Kenya’s Tech Regulation Conundrum

A lack of regulation, or at least a more relaxed regulatory environment, have been directly responsible for Kenya becoming a hub of innovation, specifically in the mobile payments and banking space.

The gorilla in Kenya’s room is Safaricom. The posted a Ksh 21billion pre-tax profit yesterday, citing growth and profits in almost all areas, including 137% growth in data services, which they see as the next big cash cow.

Safaricom has directly benefited from this environment and their savvy marketing and business moves have left others in the dust. Businesses should be allowed to make profits and smart strategic decisions rewarded by profit and market position should be expected and encouraged – else why do they do it?

A couple of weeks ago new regulations, put together last year by the CCK, were floated by the Monopolies and Prices Commission. These rules were intended to curtail the massive growth of firms like Safaricom and the ScanGroup, to the detriment of competitors and the market as a whole. Naturally, the only firms upset with these rules were the incumbents.

Just yesterday, Dr. Ndemo, the permanent secretary for information and communications decided that Kenyan professionals who drafted these new rules weren’t professional enough and called in consultants from the United States to review them. While it is true that the Monopolies and Prices Commission is weak in ability to fulfill its mandate, this move comes off as an appeasement by Dr. Ndemo to Safaricom as it came out on the same day that Safaricom was having it’s annual shareholder’s meeting. It makes you wonder who dances to whose tune.

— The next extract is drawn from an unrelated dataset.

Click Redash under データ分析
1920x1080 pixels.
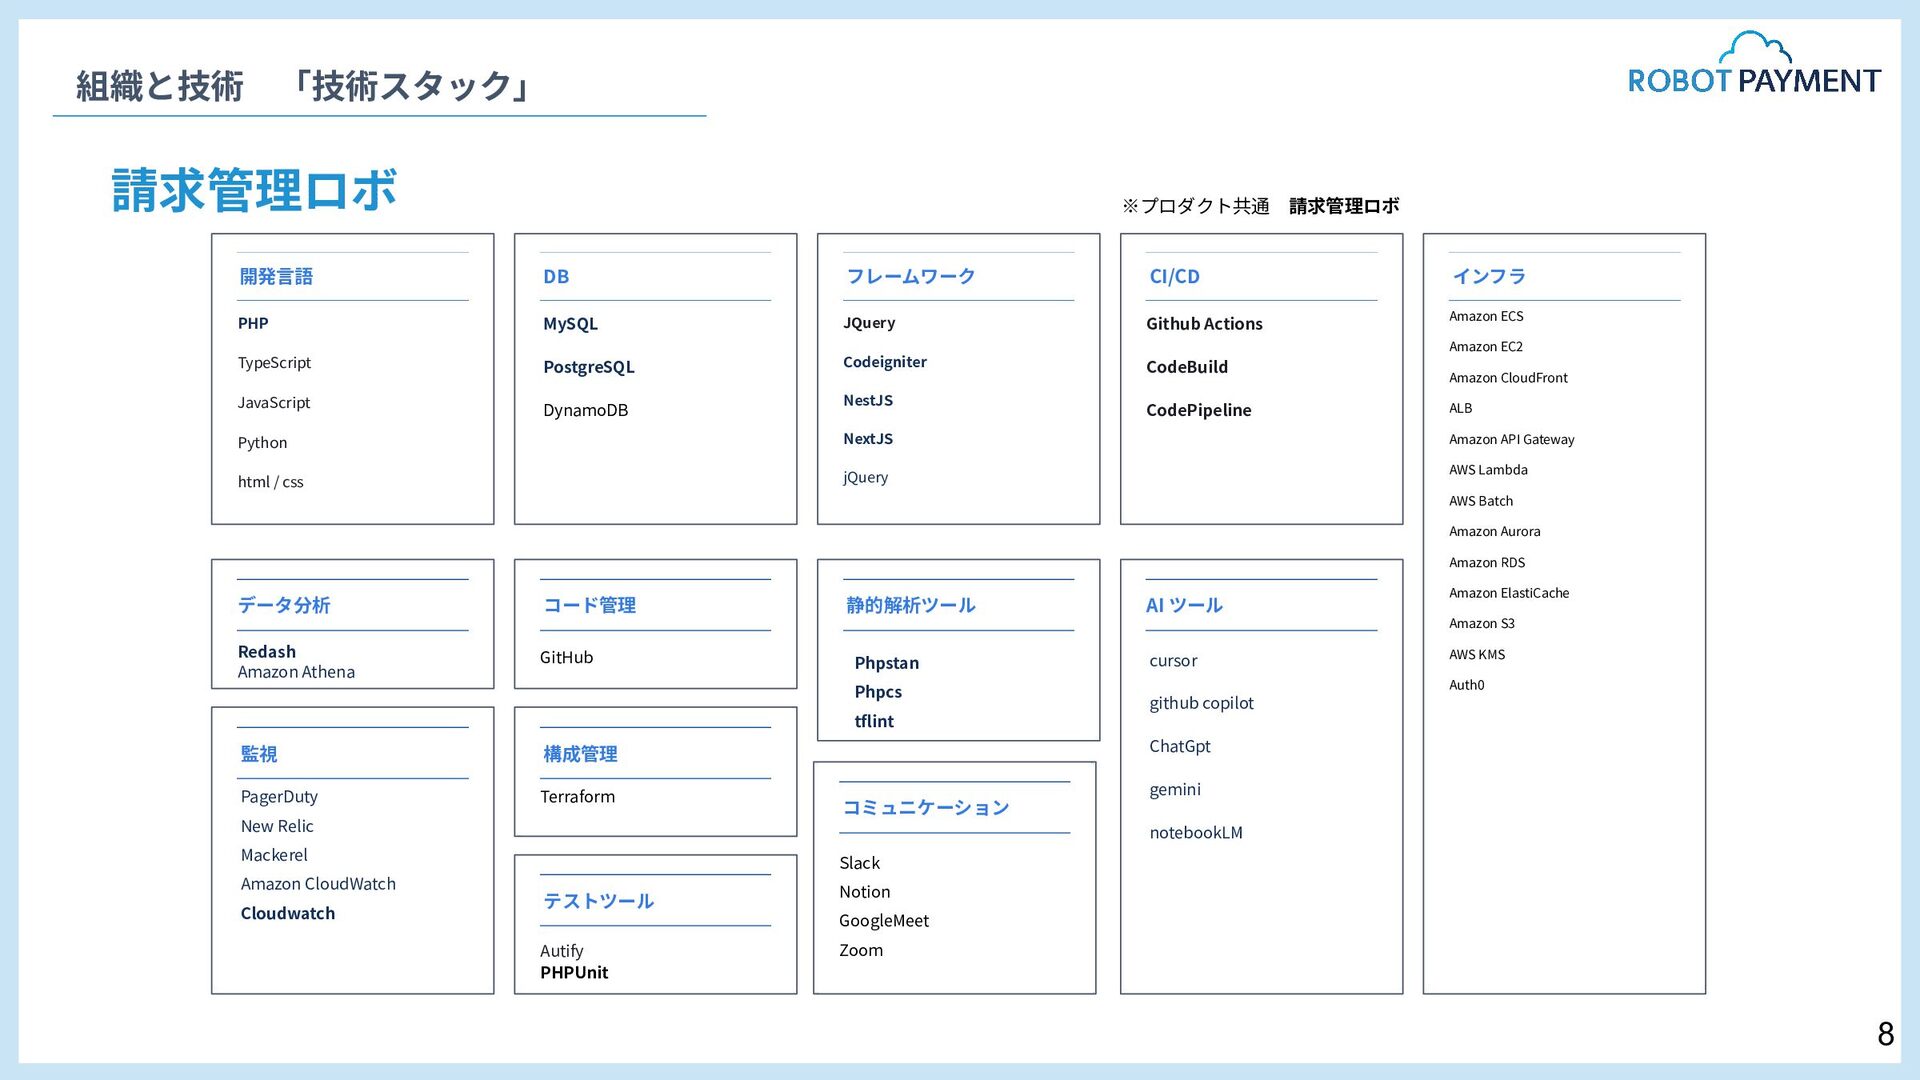coord(266,652)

Both sides have good points. Smaller firms do have an uphill battle, not only due to their size, but also due to the unfair practices that larger firms tend to busy themselves with in Kenya to keep the competition at bay. However, large firms also have point. If they are playing fair, should they be punished for being better than everyone else?

Too much regulation in a sector can cripple a country’s innovative business growth, especially technology (see South Africa’s banking rules…). Dominant players have the same effect.

Maybe, instead of adding unnecessary regulations, governments should look to truly and strongly punishing unfair and dirty practices that are already on the books. A 200,000 Ksh ($2,500) fine is the most that Kenya’s monopoly commission can do, and it’s laughable at best.


  1. I think Ghana has a similar problem where incubents ‘abuse’ their position with unfair practices and usually go unpunished. This week Glo through unofficial channels complained about sabotage and other unfair trade paractices in the telecom market in Ghana.

    So far both the NCA and the communication minsitry seem to be more concerned about not looking bad rather than trying to investigate and punish any culprits involved. In fact I believe if conclusive evidence shows no sabotage but just Glo’s own inabaility to execute quickly enough to launch, then they should be the ones punsihed as their comments hurt Ghana.

    I am sure Kenyan and Ghanaian professionals in a lot of sectors will fill up pages trading ‘war stories’ about unfair paractices by incumbents in all sectors.

    Sadly regulators usually dance to the tune of these large incumbents. Its time for regulators around Africa to show who is BOSS!!!

  2. the past 2 days the newspapers in kenya have been like Safaricom informercials. But what really strikes me is that the same PS who is cancelled the rules was there at the AGM of Safaricom, the PORK was at Safaricom’s recent product launch then few days later the new rules were recinded.

    So at the end of the day who is supposed to look out for the consumer if the PORK himself and he’s ministers and and permanent secretary are beneficiaries of Safaricoms largese.

    I’m not suggesting money is changing hands but im just saying if Safaricom calls you to sit at there product launch and you are the PORK or the permanent secretary clearly you have at that moment in time everything else is secondary in importance. So clearly Safaricom is benefitting from undue influence.


  3. Business are out to make profits. When you make profits due to your innovative products and marketing, you should not be punished. Celtel (the parent Zain company) beagan operations earlier than Safaricom and for the first few months it had more customers but were swloly edged out. So where was the dominance issue not coming up then?

  4. Let competition thrive. Government has no business.